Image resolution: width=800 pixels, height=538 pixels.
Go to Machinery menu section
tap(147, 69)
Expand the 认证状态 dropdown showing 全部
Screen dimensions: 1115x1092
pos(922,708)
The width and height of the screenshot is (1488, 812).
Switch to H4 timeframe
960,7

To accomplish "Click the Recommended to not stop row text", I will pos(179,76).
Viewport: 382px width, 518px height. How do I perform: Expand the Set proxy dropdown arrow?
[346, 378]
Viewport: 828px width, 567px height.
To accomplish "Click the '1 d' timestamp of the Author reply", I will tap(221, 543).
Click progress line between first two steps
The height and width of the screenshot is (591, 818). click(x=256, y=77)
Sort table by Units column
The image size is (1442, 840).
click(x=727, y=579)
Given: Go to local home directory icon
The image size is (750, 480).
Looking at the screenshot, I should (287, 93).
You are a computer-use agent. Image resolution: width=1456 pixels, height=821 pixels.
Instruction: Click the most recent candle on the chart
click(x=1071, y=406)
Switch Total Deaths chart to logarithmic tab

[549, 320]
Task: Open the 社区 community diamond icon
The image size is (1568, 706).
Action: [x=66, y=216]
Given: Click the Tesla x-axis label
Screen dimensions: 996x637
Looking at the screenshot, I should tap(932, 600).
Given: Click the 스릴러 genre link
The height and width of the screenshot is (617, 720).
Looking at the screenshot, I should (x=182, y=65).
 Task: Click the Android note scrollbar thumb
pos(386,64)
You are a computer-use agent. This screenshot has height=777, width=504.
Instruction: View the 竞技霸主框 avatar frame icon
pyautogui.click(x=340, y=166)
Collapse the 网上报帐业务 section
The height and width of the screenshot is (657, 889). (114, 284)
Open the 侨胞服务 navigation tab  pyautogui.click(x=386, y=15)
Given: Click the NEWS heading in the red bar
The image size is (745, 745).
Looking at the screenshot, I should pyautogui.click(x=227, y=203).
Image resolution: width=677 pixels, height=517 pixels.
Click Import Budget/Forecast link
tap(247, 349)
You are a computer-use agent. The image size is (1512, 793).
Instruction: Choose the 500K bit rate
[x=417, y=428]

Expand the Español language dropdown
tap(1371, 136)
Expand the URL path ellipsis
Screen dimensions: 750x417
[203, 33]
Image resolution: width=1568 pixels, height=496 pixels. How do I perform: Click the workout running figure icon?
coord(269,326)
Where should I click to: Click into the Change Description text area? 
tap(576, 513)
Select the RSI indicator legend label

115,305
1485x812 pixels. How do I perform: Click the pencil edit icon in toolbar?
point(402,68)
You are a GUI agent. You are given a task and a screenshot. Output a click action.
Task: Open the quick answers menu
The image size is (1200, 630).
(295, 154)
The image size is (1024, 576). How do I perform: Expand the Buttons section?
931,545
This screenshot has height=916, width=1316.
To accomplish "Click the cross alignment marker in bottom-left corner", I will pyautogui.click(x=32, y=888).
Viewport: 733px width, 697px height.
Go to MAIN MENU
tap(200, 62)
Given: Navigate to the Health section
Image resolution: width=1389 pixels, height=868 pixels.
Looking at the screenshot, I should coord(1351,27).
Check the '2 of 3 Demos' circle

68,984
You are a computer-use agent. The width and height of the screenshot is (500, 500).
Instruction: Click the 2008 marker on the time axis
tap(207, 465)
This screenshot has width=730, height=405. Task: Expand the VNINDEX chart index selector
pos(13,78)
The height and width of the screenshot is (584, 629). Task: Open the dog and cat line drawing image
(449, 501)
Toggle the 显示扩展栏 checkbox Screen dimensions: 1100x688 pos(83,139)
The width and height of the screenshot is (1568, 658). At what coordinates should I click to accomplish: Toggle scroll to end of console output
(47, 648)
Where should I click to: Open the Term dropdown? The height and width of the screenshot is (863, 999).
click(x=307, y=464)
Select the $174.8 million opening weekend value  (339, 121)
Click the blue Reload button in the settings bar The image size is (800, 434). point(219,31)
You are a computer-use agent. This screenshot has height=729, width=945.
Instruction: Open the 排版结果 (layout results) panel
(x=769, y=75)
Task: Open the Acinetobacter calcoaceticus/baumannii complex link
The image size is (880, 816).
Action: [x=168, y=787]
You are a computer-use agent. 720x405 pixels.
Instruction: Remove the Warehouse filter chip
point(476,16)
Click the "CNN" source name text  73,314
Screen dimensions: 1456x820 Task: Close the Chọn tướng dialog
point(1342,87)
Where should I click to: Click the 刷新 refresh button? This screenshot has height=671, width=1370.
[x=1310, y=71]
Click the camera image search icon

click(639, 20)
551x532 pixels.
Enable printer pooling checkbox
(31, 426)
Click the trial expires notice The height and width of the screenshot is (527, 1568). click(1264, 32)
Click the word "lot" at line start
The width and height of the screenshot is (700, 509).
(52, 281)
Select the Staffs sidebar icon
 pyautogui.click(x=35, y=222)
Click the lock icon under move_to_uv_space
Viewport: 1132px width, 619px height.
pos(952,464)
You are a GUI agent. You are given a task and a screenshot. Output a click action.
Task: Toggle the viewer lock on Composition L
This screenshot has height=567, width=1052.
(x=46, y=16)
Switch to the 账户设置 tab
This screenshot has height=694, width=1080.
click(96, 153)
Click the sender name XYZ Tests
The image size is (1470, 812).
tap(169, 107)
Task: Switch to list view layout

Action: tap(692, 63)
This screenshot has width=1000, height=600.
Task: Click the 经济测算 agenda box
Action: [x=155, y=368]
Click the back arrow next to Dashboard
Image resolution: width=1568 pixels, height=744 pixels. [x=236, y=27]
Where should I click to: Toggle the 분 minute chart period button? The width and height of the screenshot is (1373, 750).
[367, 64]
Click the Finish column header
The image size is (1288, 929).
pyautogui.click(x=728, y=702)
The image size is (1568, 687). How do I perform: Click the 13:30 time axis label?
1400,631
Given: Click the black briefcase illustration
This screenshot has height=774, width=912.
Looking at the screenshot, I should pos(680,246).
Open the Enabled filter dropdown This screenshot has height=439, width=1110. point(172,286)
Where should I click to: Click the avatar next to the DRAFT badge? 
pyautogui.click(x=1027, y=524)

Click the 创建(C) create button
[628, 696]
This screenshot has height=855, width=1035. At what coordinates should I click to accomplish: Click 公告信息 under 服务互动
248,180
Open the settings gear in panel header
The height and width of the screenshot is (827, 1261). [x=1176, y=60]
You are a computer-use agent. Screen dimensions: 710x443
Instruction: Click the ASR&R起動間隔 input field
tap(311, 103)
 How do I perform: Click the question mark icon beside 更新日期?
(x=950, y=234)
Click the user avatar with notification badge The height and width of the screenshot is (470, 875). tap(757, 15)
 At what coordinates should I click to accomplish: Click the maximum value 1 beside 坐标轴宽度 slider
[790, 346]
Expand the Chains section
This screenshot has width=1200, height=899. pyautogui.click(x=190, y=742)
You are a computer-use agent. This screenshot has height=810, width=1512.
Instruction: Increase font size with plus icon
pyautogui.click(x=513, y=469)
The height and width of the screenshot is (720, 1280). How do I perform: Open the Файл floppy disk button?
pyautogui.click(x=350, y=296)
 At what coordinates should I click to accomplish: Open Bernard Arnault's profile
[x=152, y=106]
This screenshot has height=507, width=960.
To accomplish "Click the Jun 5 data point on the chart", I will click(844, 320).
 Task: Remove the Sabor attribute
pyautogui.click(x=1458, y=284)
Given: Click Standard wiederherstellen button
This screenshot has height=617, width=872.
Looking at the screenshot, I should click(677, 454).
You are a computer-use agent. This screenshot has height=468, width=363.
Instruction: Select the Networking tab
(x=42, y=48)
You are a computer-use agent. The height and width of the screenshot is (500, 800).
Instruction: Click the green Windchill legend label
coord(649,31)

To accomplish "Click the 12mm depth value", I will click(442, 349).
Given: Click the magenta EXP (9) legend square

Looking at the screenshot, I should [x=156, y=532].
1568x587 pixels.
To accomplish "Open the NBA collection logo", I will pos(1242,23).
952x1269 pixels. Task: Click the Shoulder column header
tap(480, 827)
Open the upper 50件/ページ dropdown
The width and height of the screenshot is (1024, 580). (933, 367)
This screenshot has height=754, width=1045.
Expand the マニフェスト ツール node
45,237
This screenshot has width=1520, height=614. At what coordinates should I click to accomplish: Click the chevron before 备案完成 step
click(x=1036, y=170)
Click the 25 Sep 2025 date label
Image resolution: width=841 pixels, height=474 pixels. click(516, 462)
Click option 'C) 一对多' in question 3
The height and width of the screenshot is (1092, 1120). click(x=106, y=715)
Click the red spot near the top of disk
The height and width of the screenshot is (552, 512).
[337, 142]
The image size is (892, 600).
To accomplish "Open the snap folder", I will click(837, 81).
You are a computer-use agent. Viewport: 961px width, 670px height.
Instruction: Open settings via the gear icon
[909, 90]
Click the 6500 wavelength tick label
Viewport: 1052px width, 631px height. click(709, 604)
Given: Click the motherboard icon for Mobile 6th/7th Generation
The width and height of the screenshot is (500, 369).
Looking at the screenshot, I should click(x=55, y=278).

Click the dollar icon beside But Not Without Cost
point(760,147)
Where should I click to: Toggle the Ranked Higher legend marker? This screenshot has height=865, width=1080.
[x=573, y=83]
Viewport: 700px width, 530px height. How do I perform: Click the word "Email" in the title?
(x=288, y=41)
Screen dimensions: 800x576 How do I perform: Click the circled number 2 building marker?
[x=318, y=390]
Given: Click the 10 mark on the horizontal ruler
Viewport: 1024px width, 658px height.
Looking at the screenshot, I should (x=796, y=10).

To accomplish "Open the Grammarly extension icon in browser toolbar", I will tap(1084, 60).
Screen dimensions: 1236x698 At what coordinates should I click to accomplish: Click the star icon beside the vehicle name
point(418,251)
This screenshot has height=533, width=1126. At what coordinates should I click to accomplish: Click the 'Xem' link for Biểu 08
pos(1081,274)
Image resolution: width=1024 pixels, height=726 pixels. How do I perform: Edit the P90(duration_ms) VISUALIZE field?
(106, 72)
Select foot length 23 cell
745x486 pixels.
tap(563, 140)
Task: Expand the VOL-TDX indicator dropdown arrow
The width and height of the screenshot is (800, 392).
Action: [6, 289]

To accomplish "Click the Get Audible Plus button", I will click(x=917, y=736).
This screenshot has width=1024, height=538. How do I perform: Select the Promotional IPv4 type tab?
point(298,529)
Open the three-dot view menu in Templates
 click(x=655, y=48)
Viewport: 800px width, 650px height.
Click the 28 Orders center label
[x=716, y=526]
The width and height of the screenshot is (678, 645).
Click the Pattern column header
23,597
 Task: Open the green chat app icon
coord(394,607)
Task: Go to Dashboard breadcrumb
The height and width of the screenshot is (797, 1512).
=-=-=-=-=
- [Exercise objective]: Retype word for word everything in the listing above from the line that holds "The image size is (1200, 630)." down to the line that holds "You are a computer-use agent. The width". Keep both end lines and leave out the rest.

- [The answer]:
The image size is (1200, 630).
(295, 154)
The image size is (1024, 576). How do I perform: Expand the Buttons section?
931,545
This screenshot has height=916, width=1316.
To accomplish "Click the cross alignment marker in bottom-left corner", I will pyautogui.click(x=32, y=888).
Viewport: 733px width, 697px height.
Go to MAIN MENU
tap(200, 62)
Given: Navigate to the Health section
Image resolution: width=1389 pixels, height=868 pixels.
Looking at the screenshot, I should coord(1351,27).
Check the '2 of 3 Demos' circle

68,984
You are a computer-use agent. The width and height of the screenshot is (500, 500).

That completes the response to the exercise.